Work request: No pictures belong in the copy. Set down exactly the lines from the one that contains "Star the My Tiller Budget spreadsheet" through the end of the data.

Exercise data:

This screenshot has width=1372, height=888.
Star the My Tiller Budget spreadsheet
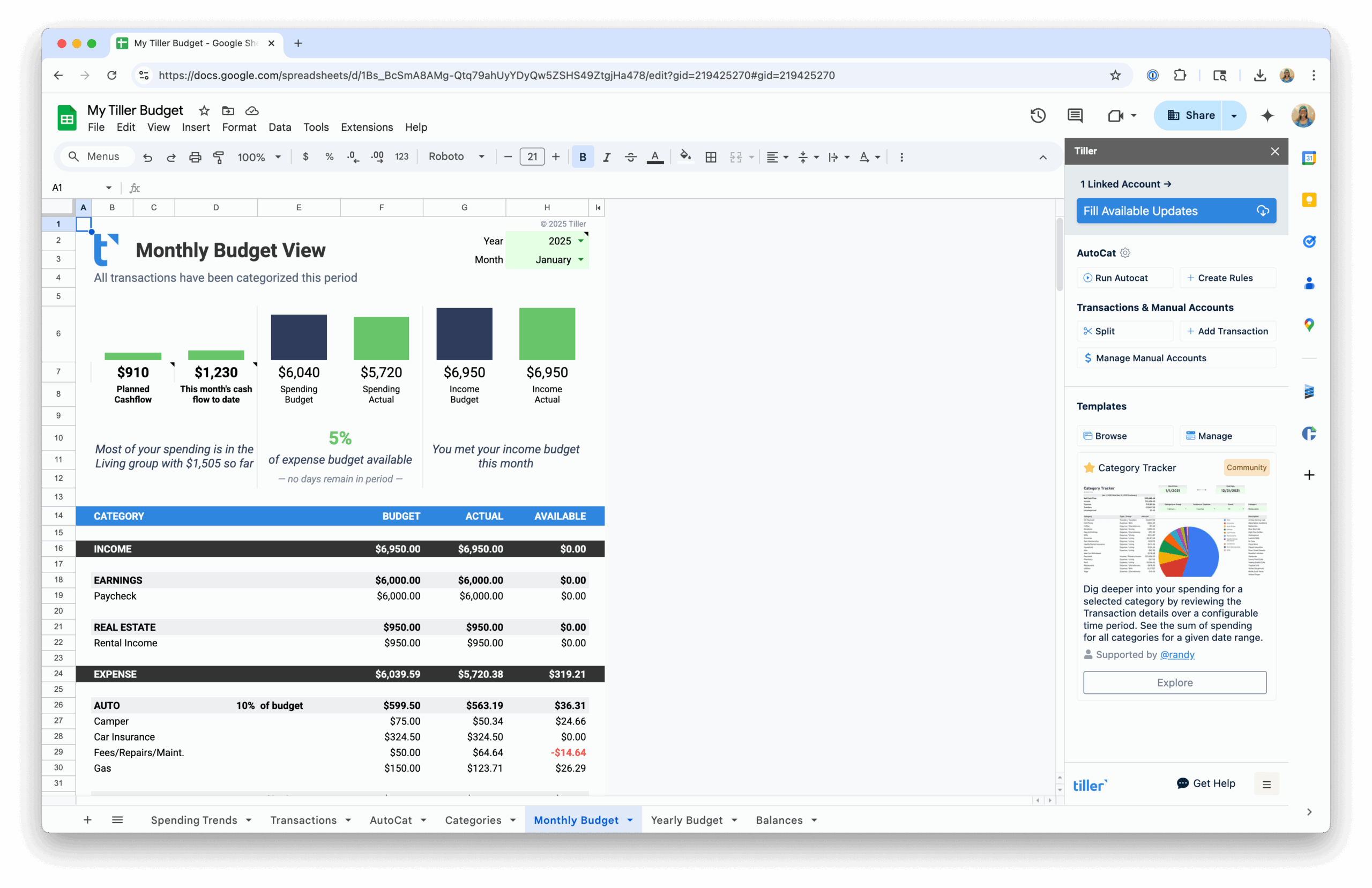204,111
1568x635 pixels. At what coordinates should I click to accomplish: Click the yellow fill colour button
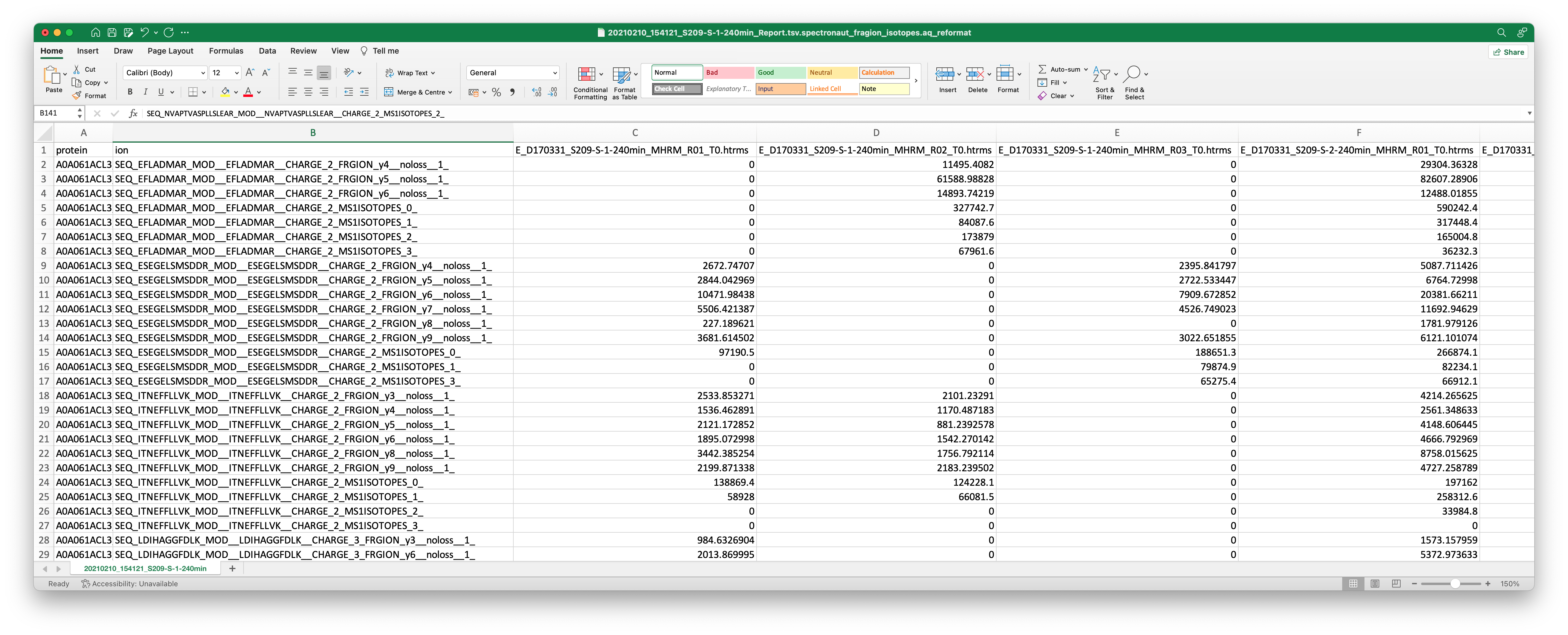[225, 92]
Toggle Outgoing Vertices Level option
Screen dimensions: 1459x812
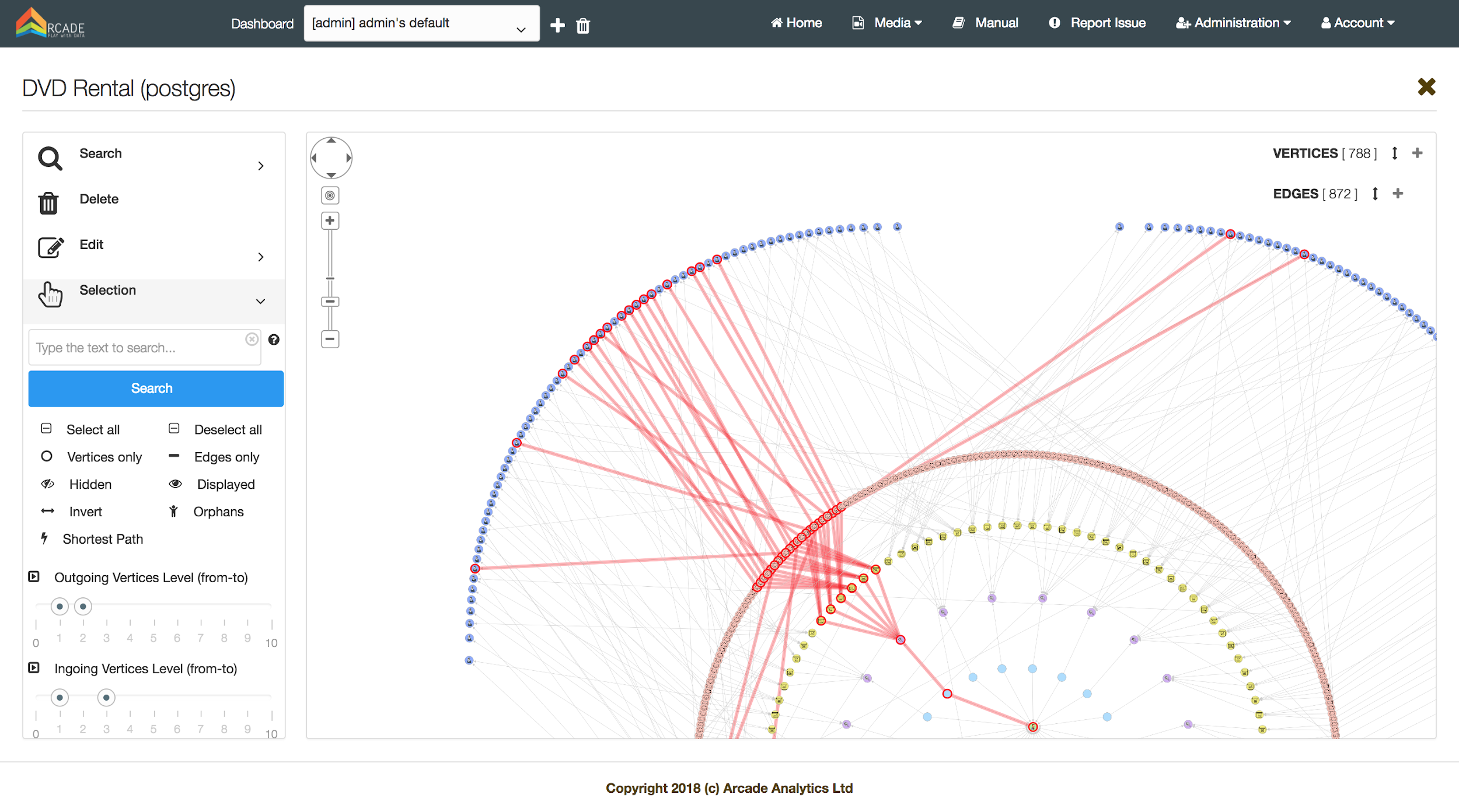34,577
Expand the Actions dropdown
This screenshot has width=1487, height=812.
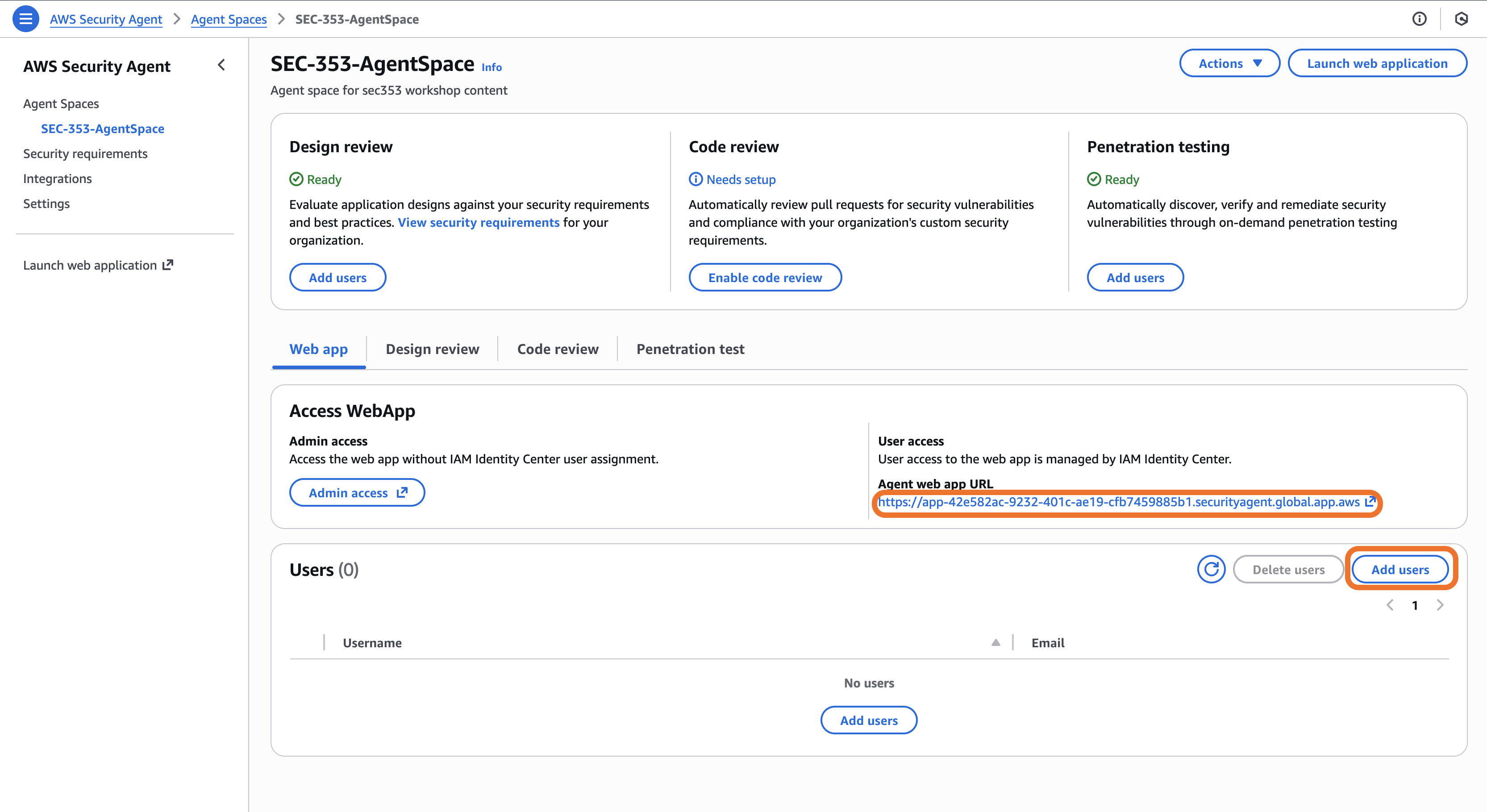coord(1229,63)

Reply:
Star the My Tiller Budget spreadsheet
204,111
1568x635 pixels. At what coordinates should I click to accomplish: Click the yellow fill colour button
[225, 92]
Toggle Outgoing Vertices Level option
Screen dimensions: 1459x812
34,577
Expand the Actions dropdown
This screenshot has width=1487, height=812.
coord(1229,63)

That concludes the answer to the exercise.